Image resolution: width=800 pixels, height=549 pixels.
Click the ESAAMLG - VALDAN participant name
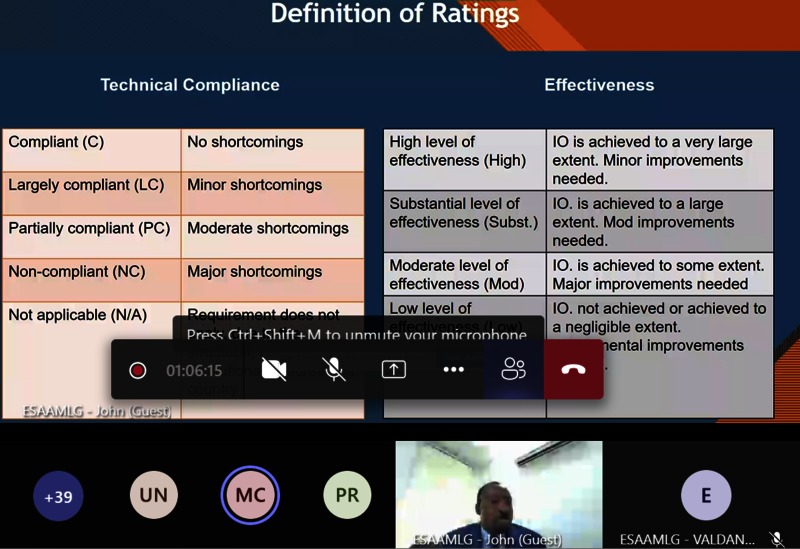[x=686, y=539]
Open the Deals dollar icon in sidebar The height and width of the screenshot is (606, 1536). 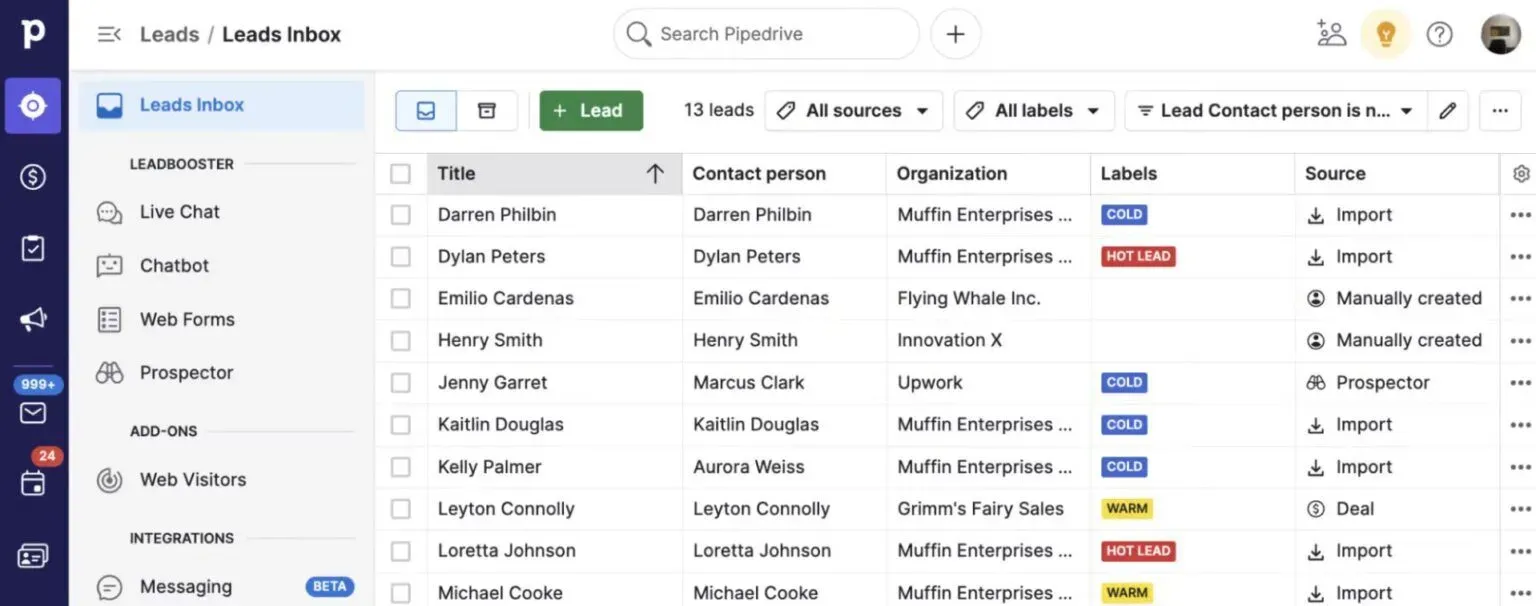pos(33,177)
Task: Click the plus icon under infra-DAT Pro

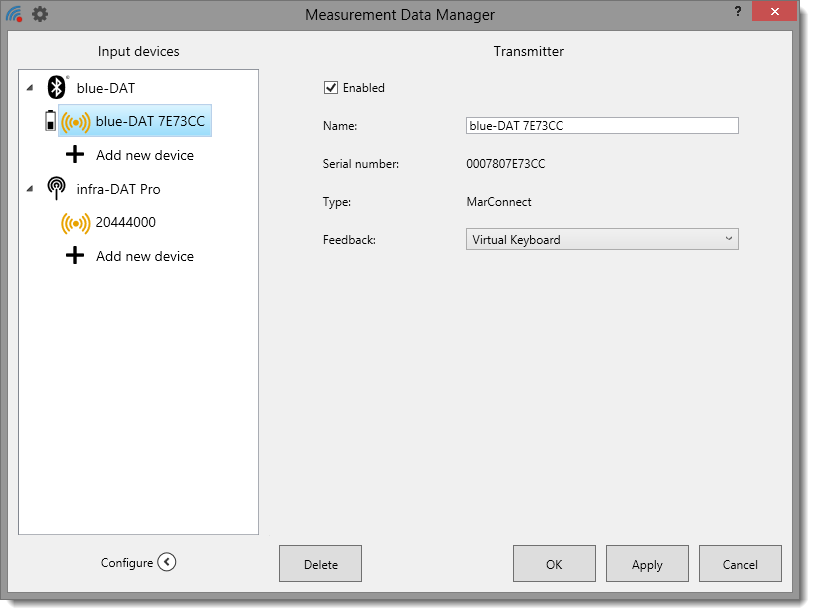Action: pyautogui.click(x=75, y=256)
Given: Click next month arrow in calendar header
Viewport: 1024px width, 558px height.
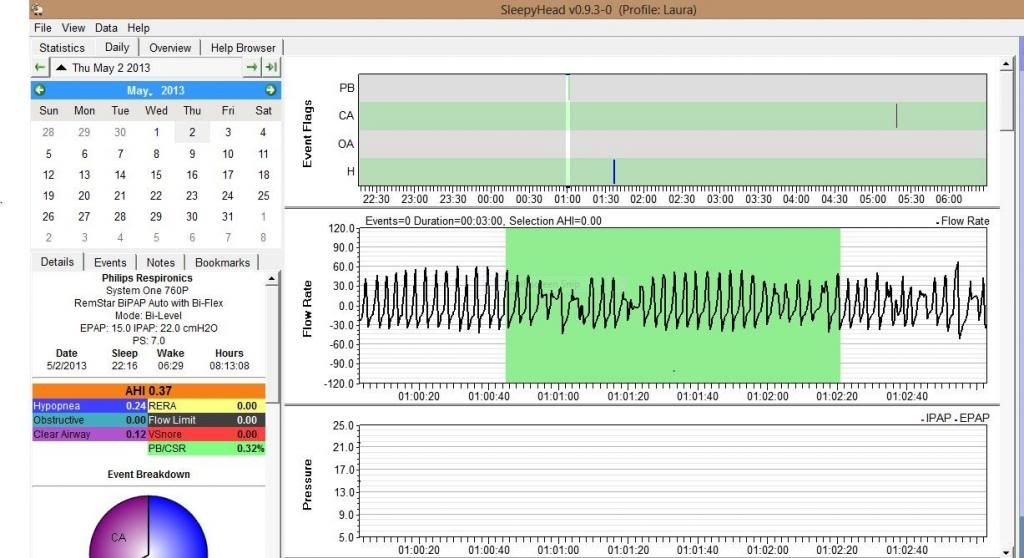Looking at the screenshot, I should point(270,90).
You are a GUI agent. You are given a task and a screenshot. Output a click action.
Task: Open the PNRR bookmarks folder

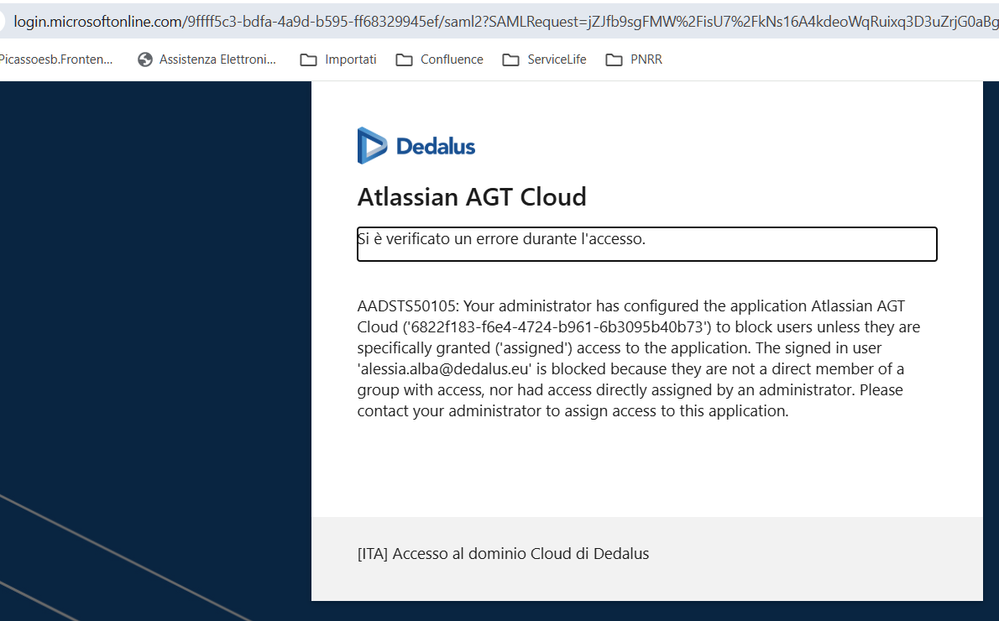(x=634, y=59)
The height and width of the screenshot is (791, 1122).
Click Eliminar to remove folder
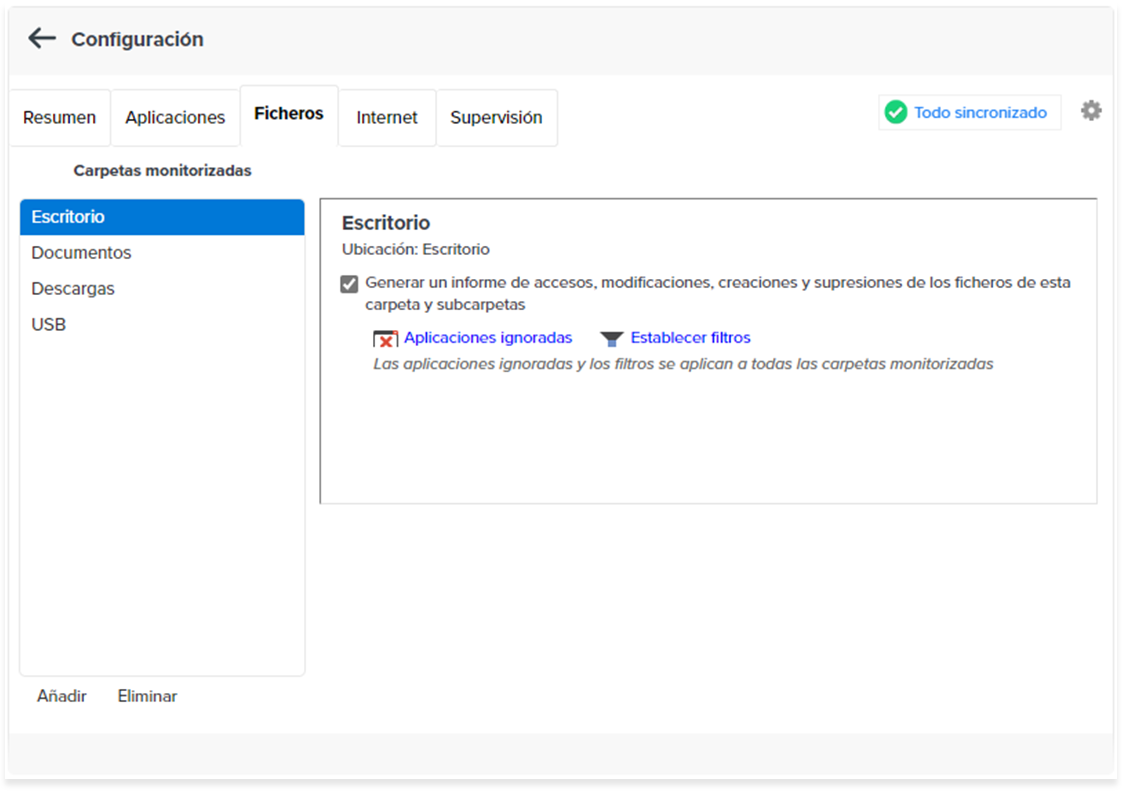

● ● ● ● ● ● ●

* [Task directions]: In the records above, find the line containing "Viewport: 1024px width, 558px height.". Reproduce it and every line after it through the last line, omitting pictures.

* [Finished task]:
Viewport: 1024px width, 558px height.
Looking at the screenshot, I should point(270,90).
You are a GUI agent. You are given a task and a screenshot. Output a click action.
Task: Open the PNRR bookmarks folder

(x=634, y=59)
The height and width of the screenshot is (791, 1122).
Click Eliminar to remove folder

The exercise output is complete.